We have Kafka connect cluster running in Kubernetes, we have multiple connectors needed to be deployed, that includes snapshot data and stream data. we are using the Debezium CDC MYSQL connector as of now. Data size is gonna be very huge. currently, we are using Kafka Connect with 3 replicas. So what is the best way to autoscale or pipeline jobs, is it at Debezium connector level or Kafka connect cluster level .? Please suggest
In a very generalized use case, CPU will be your limiting factor when using DBZ+connect. So you’ll scale when you’ve hit N% of CPU for a period of time, and add a node or two.

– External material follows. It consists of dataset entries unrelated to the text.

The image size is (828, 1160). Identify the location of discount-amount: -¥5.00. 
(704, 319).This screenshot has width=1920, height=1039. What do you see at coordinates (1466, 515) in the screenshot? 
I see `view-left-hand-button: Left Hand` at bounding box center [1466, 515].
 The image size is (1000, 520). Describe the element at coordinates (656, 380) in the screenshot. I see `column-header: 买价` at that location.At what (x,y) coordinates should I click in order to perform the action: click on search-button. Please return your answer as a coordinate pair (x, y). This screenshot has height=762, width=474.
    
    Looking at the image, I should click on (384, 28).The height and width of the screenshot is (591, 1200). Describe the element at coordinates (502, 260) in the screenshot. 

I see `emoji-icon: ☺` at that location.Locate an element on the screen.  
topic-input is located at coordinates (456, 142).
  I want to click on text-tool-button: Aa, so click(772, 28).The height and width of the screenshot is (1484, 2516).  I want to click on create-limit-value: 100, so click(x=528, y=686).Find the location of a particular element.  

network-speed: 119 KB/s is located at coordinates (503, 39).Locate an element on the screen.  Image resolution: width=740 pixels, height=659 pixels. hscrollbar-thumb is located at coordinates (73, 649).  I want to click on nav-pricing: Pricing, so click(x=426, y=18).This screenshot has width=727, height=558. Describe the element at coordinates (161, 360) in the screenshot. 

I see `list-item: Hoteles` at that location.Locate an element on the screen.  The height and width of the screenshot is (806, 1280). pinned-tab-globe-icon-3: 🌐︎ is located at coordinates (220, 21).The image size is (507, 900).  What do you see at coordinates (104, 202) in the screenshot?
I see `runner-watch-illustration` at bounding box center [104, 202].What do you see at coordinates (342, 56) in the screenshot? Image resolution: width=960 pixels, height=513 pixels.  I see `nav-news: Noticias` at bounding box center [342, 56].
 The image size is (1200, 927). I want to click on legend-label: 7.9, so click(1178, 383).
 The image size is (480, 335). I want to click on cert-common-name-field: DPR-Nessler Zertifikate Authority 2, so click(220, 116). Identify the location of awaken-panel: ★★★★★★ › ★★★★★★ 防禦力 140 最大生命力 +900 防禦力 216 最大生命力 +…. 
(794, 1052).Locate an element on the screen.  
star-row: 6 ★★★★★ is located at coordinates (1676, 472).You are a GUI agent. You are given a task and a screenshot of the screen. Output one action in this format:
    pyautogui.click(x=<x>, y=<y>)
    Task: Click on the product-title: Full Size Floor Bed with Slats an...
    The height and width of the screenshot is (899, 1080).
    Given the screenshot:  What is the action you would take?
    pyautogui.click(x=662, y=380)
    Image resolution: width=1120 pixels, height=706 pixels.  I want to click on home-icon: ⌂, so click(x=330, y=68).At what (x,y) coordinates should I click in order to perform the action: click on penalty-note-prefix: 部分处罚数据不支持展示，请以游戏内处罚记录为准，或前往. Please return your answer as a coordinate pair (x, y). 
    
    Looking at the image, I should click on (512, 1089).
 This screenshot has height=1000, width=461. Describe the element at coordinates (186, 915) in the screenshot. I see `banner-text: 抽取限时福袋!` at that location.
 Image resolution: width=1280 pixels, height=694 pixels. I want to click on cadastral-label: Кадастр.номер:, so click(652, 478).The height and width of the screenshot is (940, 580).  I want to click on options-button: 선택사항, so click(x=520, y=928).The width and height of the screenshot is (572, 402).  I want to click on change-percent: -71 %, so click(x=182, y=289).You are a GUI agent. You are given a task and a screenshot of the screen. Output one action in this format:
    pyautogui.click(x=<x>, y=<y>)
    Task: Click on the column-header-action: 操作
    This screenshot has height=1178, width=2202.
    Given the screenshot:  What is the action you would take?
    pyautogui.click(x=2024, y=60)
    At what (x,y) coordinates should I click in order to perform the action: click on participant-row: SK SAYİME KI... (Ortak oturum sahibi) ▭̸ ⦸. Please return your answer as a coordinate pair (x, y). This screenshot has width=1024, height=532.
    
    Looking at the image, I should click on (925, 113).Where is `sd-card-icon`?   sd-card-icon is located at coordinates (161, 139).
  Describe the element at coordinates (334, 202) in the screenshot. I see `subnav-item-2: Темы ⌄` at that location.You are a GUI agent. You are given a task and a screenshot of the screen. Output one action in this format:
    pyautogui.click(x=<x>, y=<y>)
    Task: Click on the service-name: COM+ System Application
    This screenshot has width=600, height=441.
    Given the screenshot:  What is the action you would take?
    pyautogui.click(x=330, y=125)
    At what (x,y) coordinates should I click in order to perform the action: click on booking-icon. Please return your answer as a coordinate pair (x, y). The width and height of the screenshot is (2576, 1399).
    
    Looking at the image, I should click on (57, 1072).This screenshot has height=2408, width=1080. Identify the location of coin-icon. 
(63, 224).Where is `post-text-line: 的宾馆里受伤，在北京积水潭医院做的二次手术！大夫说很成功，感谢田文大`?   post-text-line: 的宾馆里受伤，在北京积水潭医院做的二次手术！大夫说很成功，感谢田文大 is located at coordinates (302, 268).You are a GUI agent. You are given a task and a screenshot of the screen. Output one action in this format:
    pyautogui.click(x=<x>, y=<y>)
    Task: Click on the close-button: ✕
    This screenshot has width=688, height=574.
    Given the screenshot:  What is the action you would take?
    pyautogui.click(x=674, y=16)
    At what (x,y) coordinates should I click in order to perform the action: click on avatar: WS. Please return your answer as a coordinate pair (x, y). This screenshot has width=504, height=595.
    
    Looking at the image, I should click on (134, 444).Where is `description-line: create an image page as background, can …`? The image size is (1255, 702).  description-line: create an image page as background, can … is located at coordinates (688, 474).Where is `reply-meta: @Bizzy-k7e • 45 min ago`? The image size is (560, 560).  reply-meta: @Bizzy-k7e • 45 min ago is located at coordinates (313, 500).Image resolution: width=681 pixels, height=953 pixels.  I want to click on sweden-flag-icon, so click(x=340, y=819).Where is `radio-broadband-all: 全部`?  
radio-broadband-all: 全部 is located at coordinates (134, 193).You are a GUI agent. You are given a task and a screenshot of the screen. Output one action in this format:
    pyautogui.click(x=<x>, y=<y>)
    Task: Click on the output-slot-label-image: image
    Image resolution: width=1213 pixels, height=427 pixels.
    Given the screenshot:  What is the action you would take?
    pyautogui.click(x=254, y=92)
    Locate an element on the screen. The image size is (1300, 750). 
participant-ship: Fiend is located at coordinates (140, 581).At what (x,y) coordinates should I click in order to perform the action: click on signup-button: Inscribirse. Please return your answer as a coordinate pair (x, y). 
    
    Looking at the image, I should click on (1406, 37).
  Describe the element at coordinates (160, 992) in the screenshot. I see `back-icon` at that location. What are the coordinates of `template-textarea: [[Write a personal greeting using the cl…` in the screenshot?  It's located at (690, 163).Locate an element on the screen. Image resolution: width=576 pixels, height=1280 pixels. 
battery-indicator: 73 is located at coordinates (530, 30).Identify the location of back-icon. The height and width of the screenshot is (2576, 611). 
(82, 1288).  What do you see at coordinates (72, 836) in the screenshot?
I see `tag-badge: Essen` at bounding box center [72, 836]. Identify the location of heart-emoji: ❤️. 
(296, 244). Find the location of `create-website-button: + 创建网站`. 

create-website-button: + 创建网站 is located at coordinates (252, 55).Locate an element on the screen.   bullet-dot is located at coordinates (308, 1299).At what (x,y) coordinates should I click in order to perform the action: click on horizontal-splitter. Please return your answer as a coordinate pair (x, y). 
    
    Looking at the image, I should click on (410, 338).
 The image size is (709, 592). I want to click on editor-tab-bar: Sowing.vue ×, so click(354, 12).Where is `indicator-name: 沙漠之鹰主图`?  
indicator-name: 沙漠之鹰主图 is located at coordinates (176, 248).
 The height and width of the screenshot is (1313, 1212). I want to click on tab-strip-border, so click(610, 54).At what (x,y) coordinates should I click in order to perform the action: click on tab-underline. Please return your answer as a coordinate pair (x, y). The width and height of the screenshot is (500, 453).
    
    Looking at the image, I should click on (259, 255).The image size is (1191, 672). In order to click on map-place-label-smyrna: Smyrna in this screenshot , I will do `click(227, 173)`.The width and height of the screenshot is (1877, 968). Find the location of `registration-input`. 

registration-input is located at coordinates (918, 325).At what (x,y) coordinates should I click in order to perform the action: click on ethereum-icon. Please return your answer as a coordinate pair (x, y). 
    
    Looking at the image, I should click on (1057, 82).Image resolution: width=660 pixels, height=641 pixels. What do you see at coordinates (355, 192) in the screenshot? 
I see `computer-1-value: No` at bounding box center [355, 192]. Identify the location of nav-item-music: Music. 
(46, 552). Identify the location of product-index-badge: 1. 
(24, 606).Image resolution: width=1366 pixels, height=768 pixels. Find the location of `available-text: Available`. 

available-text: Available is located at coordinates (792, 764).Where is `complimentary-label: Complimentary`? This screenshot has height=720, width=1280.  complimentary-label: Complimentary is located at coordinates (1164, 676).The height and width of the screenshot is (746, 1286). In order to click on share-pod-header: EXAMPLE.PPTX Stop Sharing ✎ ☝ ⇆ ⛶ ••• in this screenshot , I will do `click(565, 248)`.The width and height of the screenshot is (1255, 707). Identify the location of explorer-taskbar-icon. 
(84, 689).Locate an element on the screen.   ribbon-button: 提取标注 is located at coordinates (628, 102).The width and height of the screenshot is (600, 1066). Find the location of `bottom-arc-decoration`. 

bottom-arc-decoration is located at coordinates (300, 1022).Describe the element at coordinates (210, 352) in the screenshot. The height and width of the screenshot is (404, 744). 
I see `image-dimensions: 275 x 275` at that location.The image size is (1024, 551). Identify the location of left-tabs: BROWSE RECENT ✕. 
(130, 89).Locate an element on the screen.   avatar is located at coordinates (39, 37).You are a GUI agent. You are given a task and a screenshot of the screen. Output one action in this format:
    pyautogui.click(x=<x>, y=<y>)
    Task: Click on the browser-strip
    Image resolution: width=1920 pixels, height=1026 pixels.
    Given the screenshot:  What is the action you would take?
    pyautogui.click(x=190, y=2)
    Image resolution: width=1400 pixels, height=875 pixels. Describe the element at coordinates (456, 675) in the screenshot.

Here’s the fine print that’s more important than when too autoscale, adding a node does not cause the connect tasks to rebalance. You’ll need to manually call Connect REST Interface | Confluent Documentation in order for that tasks to rebalance and get the benefit of additional resources. This will cause the tasks to pause until the rebalance is complete, somewhere between 1second and 3 minutes, during this time no work will be done and you’ll fall further behind.
It’s highly suggested that you have a steady state connect cluster that can handle your peak load.
Can you please elaborate this a bit further?
In order to scale a connect cluster has to pause, and rebalance. This pause will cause you to get further and further behind. Also you can easily get into a state where you’re “flapping”, spending all the time in a paused state while you constantly rebalance.